От неожиданности Арсений хохотнул, отнимая руку от лица:
– Да ладно!
– Я тебе говорю. Женился.
С развода Борисовских прошло два года. И хоть Васе Арсений всегда симпатизировал, но дружил он именно с Ларкой.
– Уф. На ком?
– Да уж нашлась краля. Ой, да ты ж знаешь Ваську. Его охмурить много ума не надо. А девка попалась вообще-то толковая, нормальная, ты не думай. Вчера на приеме у меня была.
– У тебя? Зачем? – не сообразил Арсений. Лара покосилась на него, развеселившись:
– А то не знаешь. Мои осмотры разнообразием не отличаются. А у нее уже и срок приличный, пять месяцев.
– Беременна… Вот оно что.
– Да. Пацан будет, – улыбнулась Лариса, и в ее низком голосе послышалось глубокое удовлетворение.
И в это самое мгновение Арсений осознал, что он – очень скверный друг.
Многие годы он дружил с Ларисой Борисовской. Он видел ее в дурном настроении, в хорошем, пьяной, счастливой, только что похоронившей мать, только что принявшей тройню. Слышал, как она материт медсестер и как спорит с мужем, и как чихвостит нерадивых пациенток. Видел, с каким трепетом берет на руки новорожденного малыша. Но ее собственную бездетность, даже когда они с Ириной сами мечтали стать родителями, он всегда воспринимал как нечто обычное, само собой разумеющееся. Он и представить-то ее не мог возле коляски, в окружении пеленок и ползунков, а Лариса никогда ни словом не обмолвилась, что хотела бы стать матерью. И почему-то Арсению было проще, или удобнее, думать, что она не особенно к этому стремилась. А если уж по правде сказать, он вообще об этом не думал. Как-то повода не выдалось. До сегодняшнего дня. Именно сейчас, когда она докурила и смяла о край бетонной уличной урны сигарету, шмыгнула носом и криво, залихватски ухмыльнулась, он пронзительно остро понял, как больно ей было все эти годы.

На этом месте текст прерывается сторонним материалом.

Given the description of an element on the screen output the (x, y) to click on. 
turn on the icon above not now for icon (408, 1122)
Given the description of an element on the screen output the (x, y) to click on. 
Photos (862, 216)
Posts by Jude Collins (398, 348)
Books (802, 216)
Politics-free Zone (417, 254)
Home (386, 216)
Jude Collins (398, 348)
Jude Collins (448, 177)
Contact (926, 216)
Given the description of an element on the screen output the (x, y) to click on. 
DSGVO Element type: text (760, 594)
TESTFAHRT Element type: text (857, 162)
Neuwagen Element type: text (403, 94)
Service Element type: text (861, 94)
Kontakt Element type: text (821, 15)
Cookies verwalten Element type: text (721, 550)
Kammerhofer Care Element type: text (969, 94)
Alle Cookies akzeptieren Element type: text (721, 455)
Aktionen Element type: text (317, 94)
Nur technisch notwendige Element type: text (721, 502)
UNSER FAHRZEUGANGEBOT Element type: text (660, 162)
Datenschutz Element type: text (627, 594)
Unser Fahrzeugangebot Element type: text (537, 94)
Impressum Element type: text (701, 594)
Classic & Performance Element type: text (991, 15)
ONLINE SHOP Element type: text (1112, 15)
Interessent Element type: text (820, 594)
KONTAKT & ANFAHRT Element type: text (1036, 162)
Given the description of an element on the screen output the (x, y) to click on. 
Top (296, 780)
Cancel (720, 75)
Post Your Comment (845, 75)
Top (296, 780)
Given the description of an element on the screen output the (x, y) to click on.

В конце сентября после сильного похолодания наступило бабье лето – рыжее, щедрое. Утром, по пути на работу, Арсений дышал зябким молочным туманом, но стоило взойти солнцу, как воздух становился прозрачным до хрустальности. Поблескивая и вздрагивая, полетели по ветру паутинки. Истончились на просвет липы и тополя, в горсаду пахло яблоками и стылой землей, ровно стриженные кусты барбариса вдоль дорожек покраснели и покрылись пурпурными ягодами, и все звуки – будь то гудки автомобилей, трамвайная трель, тоненькое мяуканье младенцев в колясках или собачье тявканье, – разносились как-то по-особенному звонко и были слышны дальше. У главных ворот больницы несколько старых сиреней с давно оголившимися ногами вдруг скупо зацвели, перепутав осень с весною, и Арсений переживал, как бы эти чахлые лиловые кисточки, почему-то совсем без запаха, не прихватил внезапный морозец. Но пока теплые и стеклянные дни еще длились. В один из них отделение интенсивной терапии выиграло в финале турнира больницы по настольному теннису. Что особенно приятно – у первой кардиологии, которую многие годы возглавлял Гаранин-старший.